Amazon announced it was cutting the US price of the Kindle by 27 per cent from $259 to $189, shortly after Barnes & Noble, the bookstore chain, said it was cutting the price of its Nook reader from $259 to $199.
The move widens the price gap between the two products and Apple’s new multi-function iPad at $499.
The iPad, with more than 2m devices shipped in the first two months since its launch, is seen by Wall Street analysts as a potential threat to the Kindle’s current dominance of the growing e-reader market, with several having predicted that Amazon would respond with a price cut.
Amazon executives argue that the Kindle’s narrow focus as a reading device puts it into a different category from the multi-function iPad. While Apple recently launched its own digital book store, with four big publishing houses, it has far fewer books available than Amazon and Barnes & Noble.

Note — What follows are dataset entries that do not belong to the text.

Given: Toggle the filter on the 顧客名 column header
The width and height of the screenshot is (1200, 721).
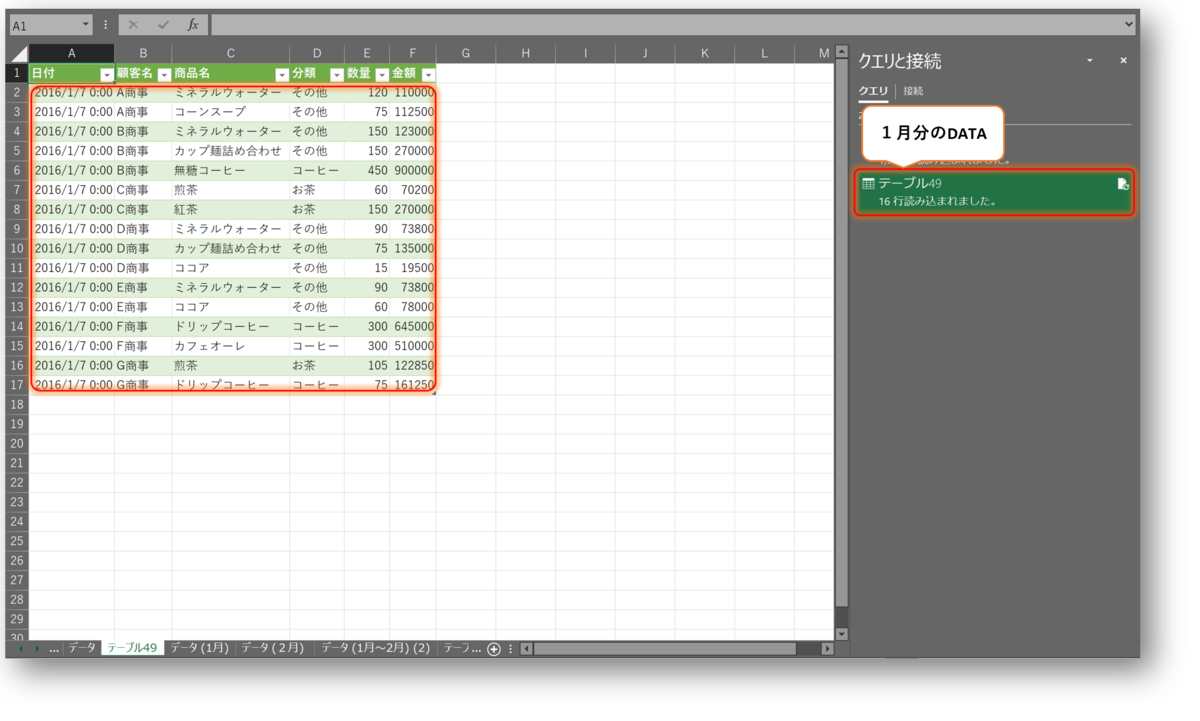Looking at the screenshot, I should tap(165, 73).
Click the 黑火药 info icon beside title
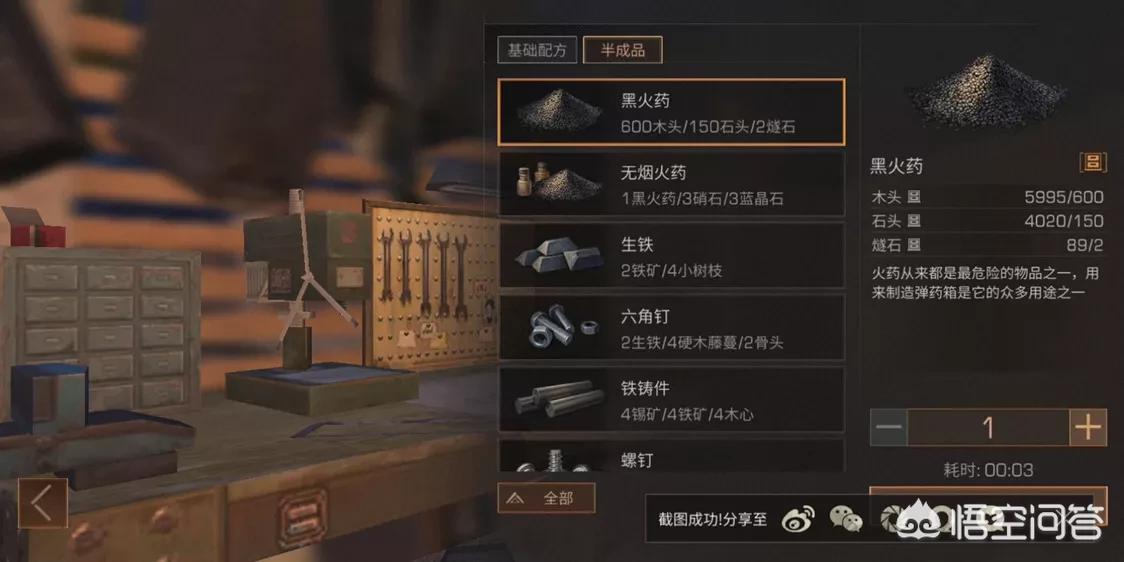Screen dimensions: 1124x562 [x=1092, y=163]
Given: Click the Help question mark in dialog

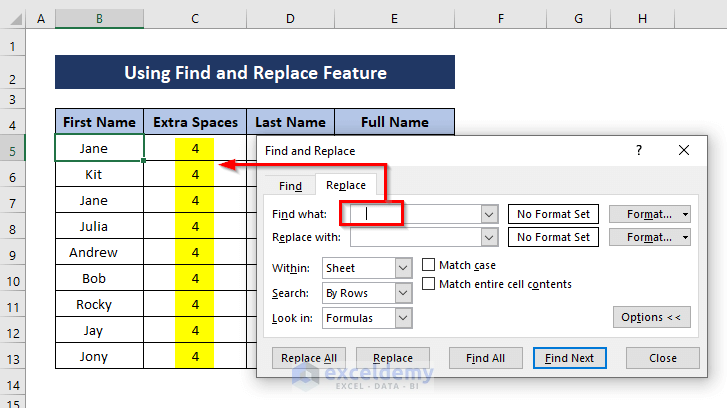Looking at the screenshot, I should (x=638, y=150).
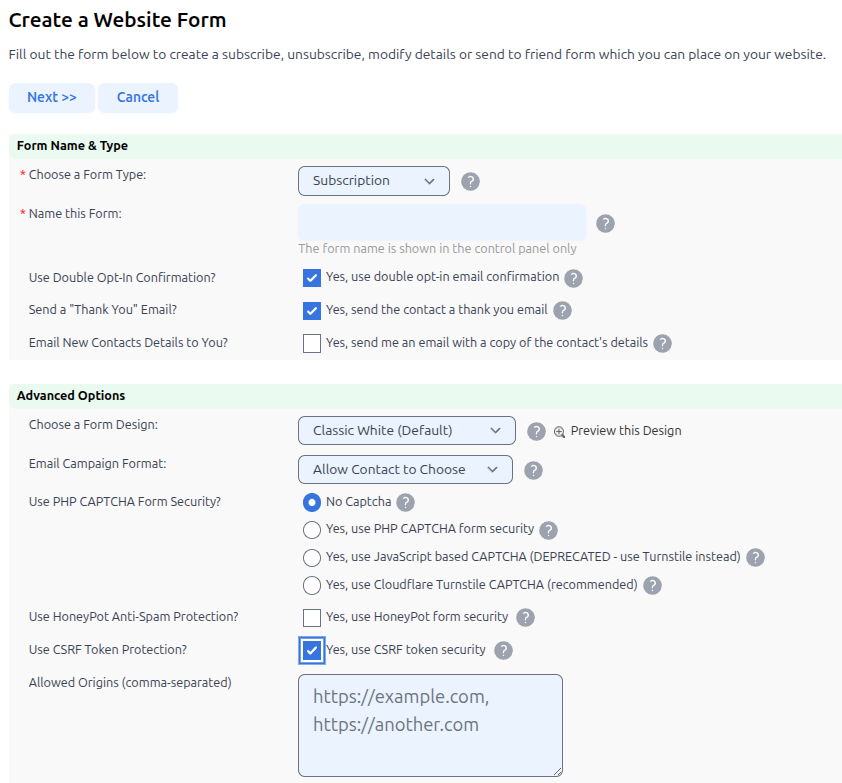Click the Allowed Origins text area

point(430,725)
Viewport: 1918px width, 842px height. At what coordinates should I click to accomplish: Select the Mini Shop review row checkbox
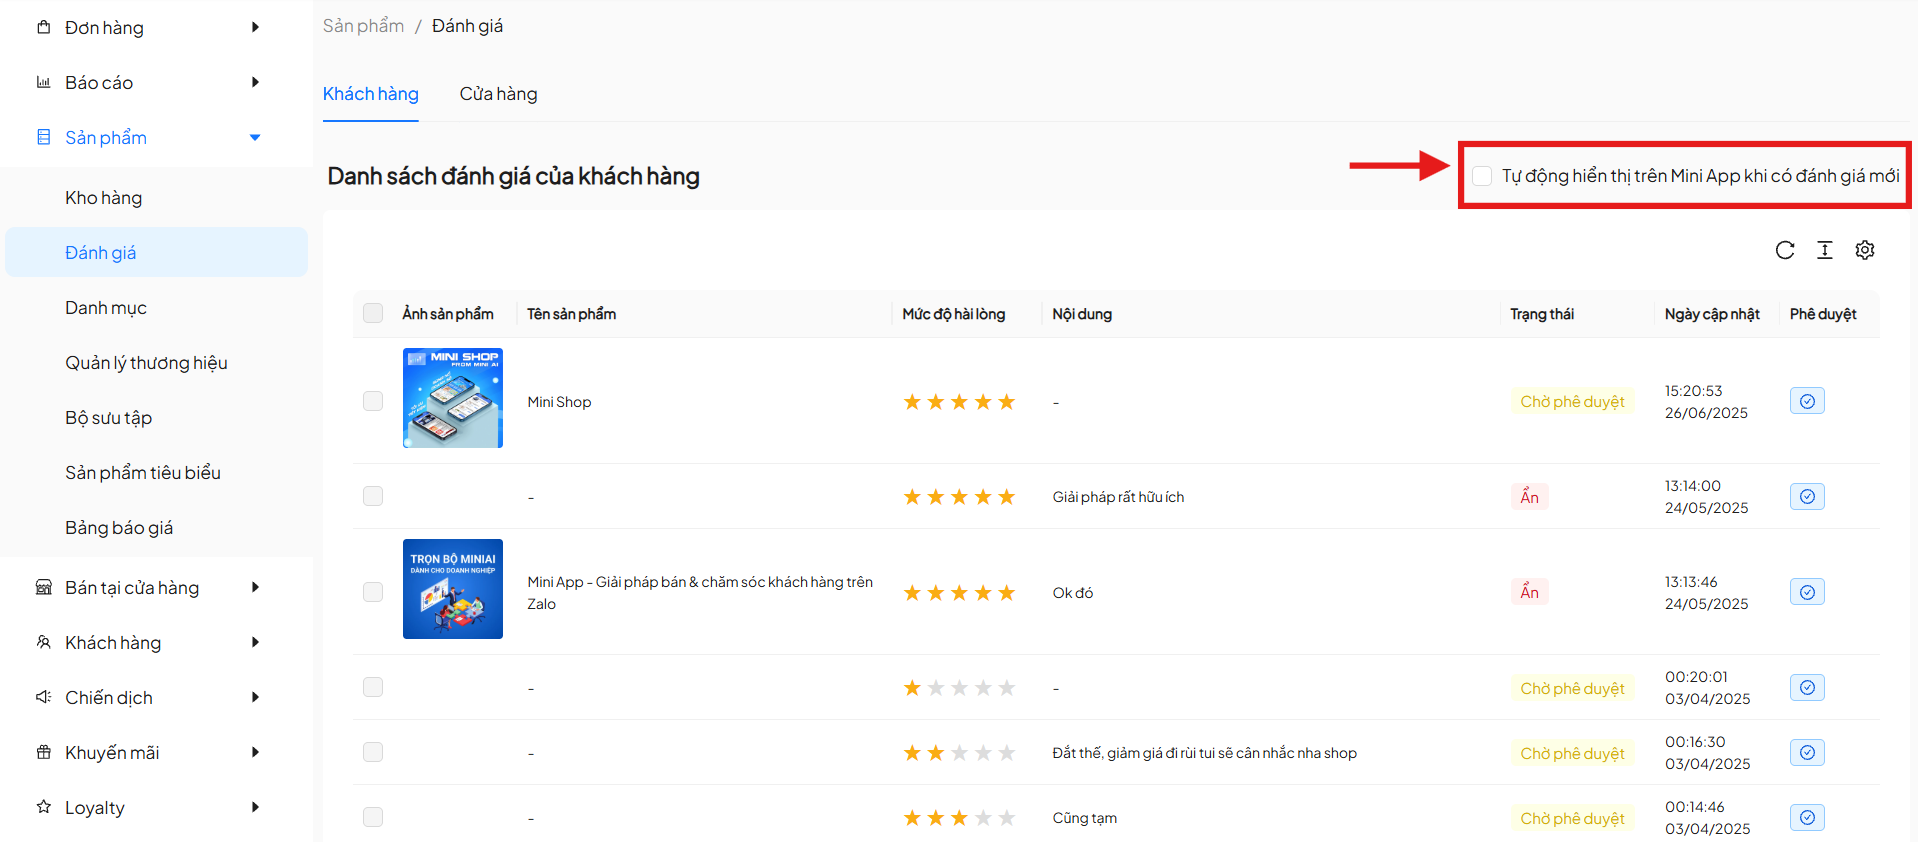click(x=373, y=401)
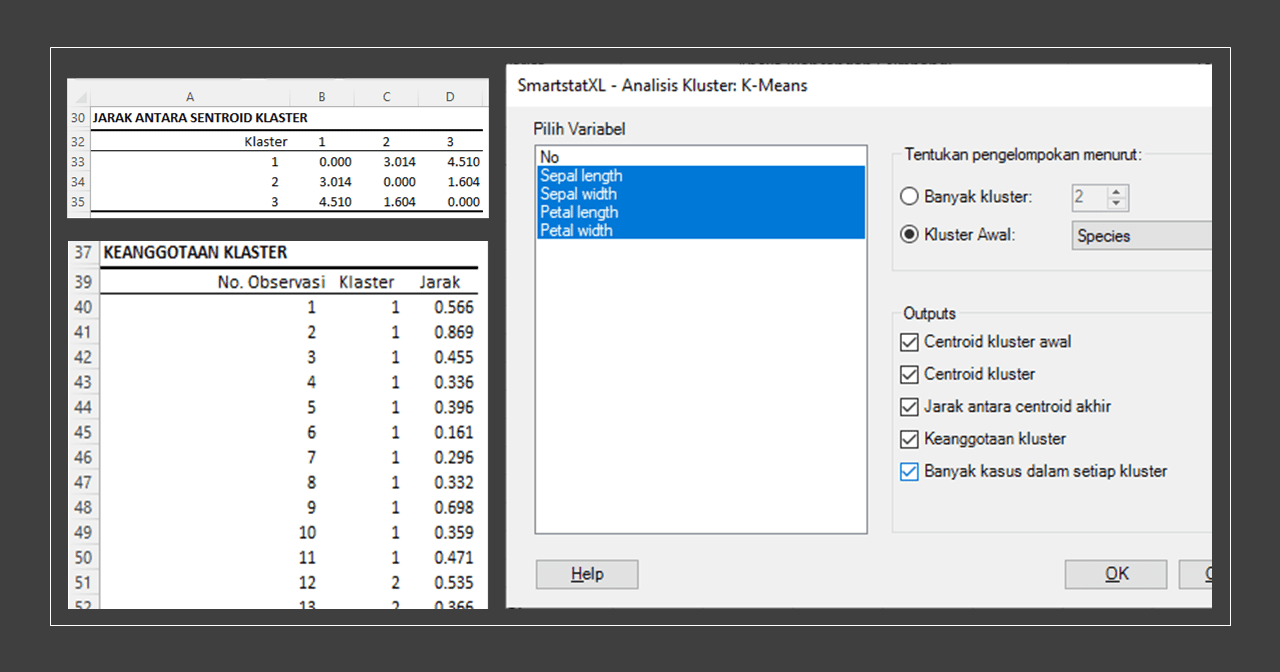Screen dimensions: 1280x672
Task: Uncheck 'Banyak kasus dalam setiap kluster'
Action: click(909, 472)
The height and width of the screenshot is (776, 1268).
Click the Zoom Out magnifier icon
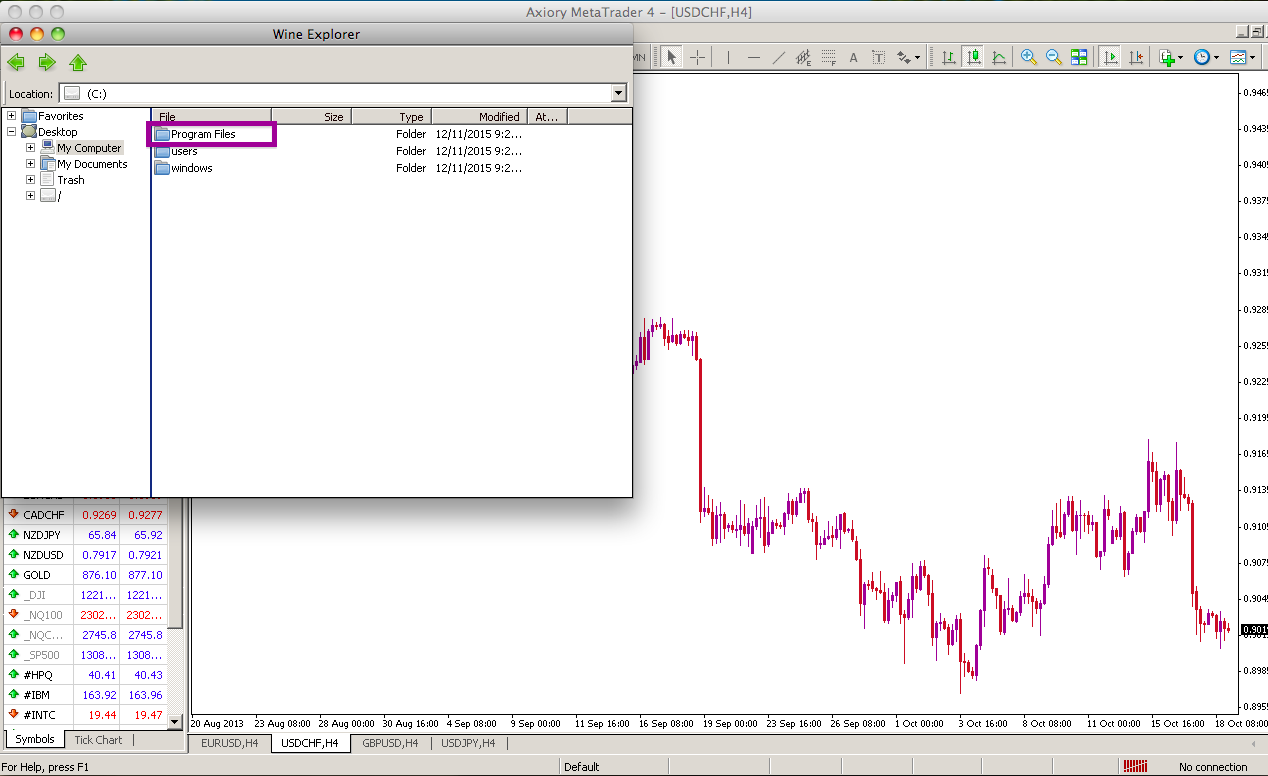pos(1053,57)
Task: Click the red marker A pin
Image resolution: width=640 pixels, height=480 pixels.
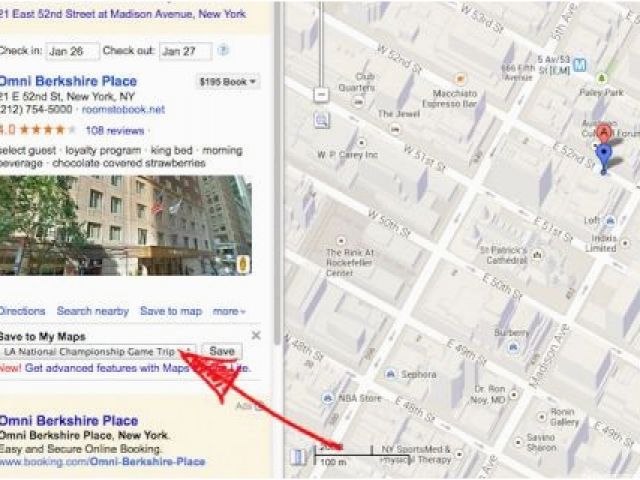Action: (x=603, y=133)
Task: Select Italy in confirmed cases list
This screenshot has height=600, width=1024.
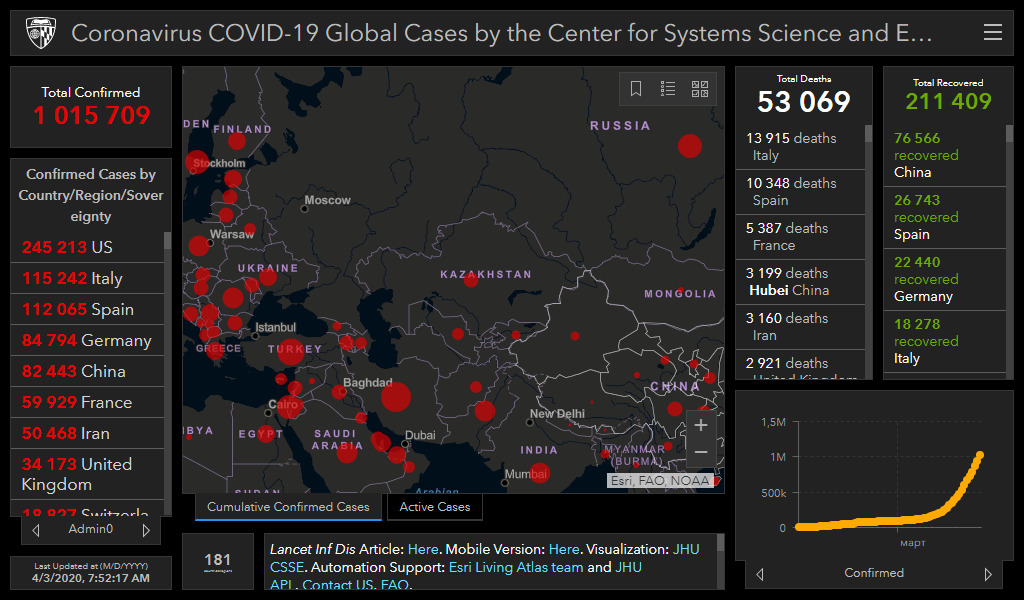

Barnes & Noble has started selling a $145 version of the Nook that can download books at WiFi hot spots but not via the more comprehensive 3G phone network.
Borders, the second largest US bookstore chain, announced recently that it had started selling Kobo e-readers, without wireless capability, at $149, and a cheaper $119 model by Aluratek. Borders is about to launch its first e-book store.
Neither Amazon nor Barnes & Noble have given sales figures for their e-readers, although Amazon has said “millions” of its customers own Kindles.
Barnes & Noble has been heavily promoting its Nook device with print and television advertising and a strong presence in its stores.
Amazon has also been advertising heavily. It has started selling its Kindle e-reader through the electronics departments of Target discount stores, and has begun selling the device in its 1,700 stores.
The Consumer Electronics Association has estimated that sales of digital reading devices in the US will more than double to 5m units this year, from 2.2m last year.
Sales of digital books more than doubled to $27.4m in April from a year earlier.